The creation of Urban Dystopia
Sometimes a project just presents itself. Unlike prior projects, where I was actively pursuing a certain type of imagery with a theme in mind, this project evolved organically. For Urban Dystopia I didn’t do brainstorming of any kind, I didn’t have to think of a theme.
As the photos were coming back from the lab throughout the year, it kind of grew on me. I did not yet know where it was going, but I knew that some of these images, although on first look very different, had a strong common ground. They were all breathing the same atmosphere, one of desolation and some despair, of emptiness, of detachment. And because they were (almost) all shot with the same camera on the same type of film, they share the same raw aesthetics that I apparently subconsciously was after.
And so Urban Dystopia was born. An attempt to reveal a growingly detached society. The project reflects the preposition that modern society is in a continuous state of detachment, and, as such, shows scenes of desolation and mirrors feelings of emptiness.

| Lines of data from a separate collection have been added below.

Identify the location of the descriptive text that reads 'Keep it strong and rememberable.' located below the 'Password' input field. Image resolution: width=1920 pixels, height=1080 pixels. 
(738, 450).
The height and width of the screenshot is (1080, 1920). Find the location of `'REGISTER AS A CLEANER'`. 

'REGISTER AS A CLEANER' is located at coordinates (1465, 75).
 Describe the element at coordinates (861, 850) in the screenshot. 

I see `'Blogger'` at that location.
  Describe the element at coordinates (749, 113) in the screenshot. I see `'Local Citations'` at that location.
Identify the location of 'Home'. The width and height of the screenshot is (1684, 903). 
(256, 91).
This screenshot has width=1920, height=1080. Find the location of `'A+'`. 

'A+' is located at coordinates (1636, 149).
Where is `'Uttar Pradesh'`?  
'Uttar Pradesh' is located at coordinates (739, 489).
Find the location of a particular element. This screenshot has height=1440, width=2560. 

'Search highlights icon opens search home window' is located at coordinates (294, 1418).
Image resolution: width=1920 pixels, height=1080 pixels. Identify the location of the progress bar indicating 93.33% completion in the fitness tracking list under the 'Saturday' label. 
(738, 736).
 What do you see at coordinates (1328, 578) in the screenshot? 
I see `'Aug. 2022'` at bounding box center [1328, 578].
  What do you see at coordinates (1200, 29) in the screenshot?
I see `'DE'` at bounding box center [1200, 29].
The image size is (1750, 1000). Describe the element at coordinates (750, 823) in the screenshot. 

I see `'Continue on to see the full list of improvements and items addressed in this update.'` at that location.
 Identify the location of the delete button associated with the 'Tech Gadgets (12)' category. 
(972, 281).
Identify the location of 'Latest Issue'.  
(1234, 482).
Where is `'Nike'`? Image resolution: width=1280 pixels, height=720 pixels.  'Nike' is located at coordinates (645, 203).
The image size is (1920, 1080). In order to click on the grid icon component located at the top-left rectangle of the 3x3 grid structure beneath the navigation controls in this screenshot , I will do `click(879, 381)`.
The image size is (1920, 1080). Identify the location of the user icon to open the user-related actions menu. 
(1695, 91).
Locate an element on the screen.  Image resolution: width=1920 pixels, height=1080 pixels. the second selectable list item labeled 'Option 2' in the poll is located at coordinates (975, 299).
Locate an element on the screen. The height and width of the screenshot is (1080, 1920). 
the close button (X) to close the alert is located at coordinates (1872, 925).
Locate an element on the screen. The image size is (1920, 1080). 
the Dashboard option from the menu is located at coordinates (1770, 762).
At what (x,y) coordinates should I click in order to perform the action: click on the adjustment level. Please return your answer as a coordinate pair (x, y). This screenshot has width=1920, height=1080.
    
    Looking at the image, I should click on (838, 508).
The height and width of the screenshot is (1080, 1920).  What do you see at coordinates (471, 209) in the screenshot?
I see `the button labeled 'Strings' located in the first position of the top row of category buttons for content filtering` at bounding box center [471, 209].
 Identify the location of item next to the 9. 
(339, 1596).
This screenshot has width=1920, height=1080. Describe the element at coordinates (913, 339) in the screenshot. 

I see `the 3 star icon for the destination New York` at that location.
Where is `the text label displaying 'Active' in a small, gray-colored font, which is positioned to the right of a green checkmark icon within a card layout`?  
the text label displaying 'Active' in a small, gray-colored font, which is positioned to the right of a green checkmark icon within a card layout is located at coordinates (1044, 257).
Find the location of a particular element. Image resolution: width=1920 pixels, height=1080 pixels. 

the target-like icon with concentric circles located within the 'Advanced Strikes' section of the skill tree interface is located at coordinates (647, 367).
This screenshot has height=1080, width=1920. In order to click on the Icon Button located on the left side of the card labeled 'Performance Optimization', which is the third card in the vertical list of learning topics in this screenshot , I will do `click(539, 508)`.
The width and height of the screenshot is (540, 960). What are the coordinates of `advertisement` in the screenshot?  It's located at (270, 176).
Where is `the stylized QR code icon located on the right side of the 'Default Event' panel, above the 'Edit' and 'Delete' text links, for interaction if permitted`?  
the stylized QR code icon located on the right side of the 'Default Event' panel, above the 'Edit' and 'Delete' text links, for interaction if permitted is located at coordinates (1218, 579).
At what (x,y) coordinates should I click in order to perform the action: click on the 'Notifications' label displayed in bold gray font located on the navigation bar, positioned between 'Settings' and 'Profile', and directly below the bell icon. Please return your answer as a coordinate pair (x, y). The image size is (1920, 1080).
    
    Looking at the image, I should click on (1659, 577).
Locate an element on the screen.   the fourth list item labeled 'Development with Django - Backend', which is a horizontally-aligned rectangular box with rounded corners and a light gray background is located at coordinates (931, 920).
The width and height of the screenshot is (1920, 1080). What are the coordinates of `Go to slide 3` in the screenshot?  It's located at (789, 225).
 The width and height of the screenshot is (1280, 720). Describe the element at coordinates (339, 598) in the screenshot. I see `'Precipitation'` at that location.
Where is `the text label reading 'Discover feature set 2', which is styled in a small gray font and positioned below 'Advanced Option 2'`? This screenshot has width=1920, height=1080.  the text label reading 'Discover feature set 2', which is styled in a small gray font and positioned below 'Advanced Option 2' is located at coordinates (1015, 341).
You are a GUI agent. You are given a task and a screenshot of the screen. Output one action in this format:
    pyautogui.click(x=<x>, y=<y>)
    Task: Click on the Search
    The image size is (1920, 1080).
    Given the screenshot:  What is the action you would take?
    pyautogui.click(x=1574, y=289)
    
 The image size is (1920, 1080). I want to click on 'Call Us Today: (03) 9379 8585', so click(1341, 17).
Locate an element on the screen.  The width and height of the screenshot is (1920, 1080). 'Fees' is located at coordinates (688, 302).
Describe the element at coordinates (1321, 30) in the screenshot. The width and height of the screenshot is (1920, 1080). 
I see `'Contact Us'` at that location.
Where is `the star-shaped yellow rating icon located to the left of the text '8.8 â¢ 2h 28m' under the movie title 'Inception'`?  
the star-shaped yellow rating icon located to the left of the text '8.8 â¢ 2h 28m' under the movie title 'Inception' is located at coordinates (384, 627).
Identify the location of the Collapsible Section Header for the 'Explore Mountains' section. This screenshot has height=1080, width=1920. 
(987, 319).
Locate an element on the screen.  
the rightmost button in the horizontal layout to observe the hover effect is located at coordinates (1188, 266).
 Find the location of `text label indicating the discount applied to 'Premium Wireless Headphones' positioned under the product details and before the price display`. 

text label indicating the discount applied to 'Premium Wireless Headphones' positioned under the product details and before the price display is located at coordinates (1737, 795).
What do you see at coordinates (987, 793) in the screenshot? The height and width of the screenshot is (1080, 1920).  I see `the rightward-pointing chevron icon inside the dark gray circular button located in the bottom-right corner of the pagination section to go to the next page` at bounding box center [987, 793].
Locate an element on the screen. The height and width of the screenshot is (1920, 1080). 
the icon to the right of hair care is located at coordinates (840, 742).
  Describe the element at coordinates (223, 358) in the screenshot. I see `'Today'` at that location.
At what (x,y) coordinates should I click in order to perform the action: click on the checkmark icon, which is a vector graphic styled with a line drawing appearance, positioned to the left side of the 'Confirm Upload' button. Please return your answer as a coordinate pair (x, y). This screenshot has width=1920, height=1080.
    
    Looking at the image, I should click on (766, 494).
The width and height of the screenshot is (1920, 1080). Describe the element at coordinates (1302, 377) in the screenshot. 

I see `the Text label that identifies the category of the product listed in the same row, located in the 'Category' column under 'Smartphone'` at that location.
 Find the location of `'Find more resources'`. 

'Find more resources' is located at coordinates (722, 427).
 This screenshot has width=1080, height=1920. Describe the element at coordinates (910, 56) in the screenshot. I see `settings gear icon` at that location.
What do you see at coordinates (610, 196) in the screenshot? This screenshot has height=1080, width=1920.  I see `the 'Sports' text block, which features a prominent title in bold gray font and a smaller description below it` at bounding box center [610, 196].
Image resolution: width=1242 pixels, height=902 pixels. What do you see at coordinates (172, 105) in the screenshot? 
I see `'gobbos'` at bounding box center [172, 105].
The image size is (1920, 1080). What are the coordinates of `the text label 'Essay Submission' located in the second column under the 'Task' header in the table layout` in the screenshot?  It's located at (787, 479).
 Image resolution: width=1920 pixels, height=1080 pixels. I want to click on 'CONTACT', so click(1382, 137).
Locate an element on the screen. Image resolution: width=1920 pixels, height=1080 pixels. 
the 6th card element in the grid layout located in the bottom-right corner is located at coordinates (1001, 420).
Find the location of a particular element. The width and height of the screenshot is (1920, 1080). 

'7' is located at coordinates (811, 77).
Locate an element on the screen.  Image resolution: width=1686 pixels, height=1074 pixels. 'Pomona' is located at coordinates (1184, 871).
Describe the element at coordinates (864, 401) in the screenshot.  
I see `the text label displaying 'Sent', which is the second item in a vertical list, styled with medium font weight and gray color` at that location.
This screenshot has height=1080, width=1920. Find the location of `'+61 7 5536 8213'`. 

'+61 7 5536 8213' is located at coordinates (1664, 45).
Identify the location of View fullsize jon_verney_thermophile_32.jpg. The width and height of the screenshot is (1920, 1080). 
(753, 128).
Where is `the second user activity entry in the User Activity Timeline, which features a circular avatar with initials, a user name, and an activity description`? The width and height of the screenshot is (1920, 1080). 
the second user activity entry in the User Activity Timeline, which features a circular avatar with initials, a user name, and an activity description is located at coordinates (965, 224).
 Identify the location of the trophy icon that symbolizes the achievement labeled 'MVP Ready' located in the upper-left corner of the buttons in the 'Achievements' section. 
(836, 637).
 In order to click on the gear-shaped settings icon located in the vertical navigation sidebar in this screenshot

To keep their raw aesthetics all pictures were almost completely done in-camera, that means almost no cropping and no post-processing, and they were all done on film. They are a true representation of endlessly walking both the inner-city and the outskirts of Berlin and parts of Paris. Most pictures were framed and shot in a split second which explains their casual, documentary-like style. None of them were staged. They are an unmodified registration of the scenes that took place on my journeys through the city, and reflect a part of modern life in the city.
So here is Urban Dystopia, as soon featured in BANGBANGZINE issue 3.
Original post: Jan 15, 2019
Update september 2019: Urban Dystopia as a series has won two honourable mentions at the International Photo Awards 2019. One in the category Film / Analog and one in the category People / Street Photography.